Fig. 1. Caspase activation increases BACE and APP-C99 levels.

A: Schematic representation of APP caspase sites, and antibody recognition sites. B: Apoptosis was induced in human H4 neuroglioma cells expressing APP751 by STS treatment. Western blot analysis performed with WO2 antibody revealed APP-C99 and APP-C99ΔC31 during time-course experiments. Western blot analysis with anti-caspase 3 active fragment antibody showed caspase 3 activation as early as 6 hr during STS treatment. Limited caspase activity and a small increase of APP-C99 in the untreated cells at time point 12 (horizontally compressed band) and 24 hr was also detected in the control sample owing to the fact that the control cells were grown in serum-free media.

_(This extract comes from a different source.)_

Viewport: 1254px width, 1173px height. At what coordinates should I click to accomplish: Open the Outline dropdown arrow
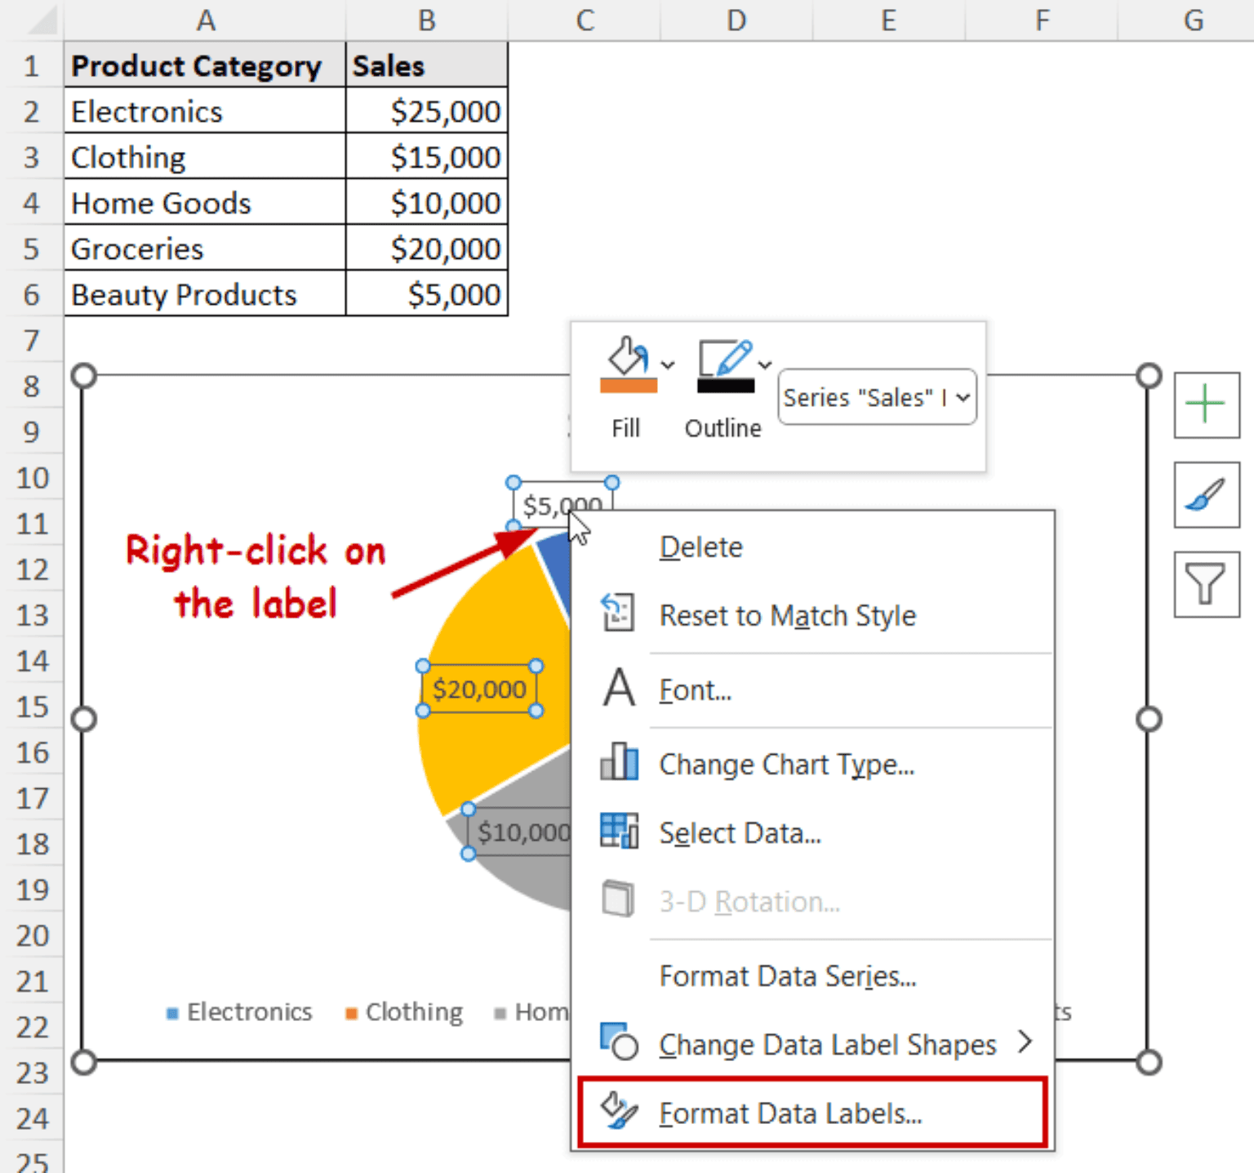[x=764, y=366]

C: WB analysis with an antibody, ASP-1 (Oncogene), that recognizes only the first aspartyl residue of Aβ region confirmed that the 12kDa APP fragment increasing following caspase activation is APP-C99 in the cells H4-APP751, and also in human SH-SY5Y and murine N2A cells expressing only endogenous APP. D-F: Western blot analysis with anti-BACE antibody revealed increased BACE protein levels following apoptosis induced by STS or etoposide treatment, respectively. Cu,Zn-SOD or β-tubulin were used as a loading control. Densitometry analysis was performed using NIH image software. The graphs represent BACE levels expressed as percentage increase versus BACE levels in control cells (100%). Each bar represents the mean ± SEM of at least three experiments.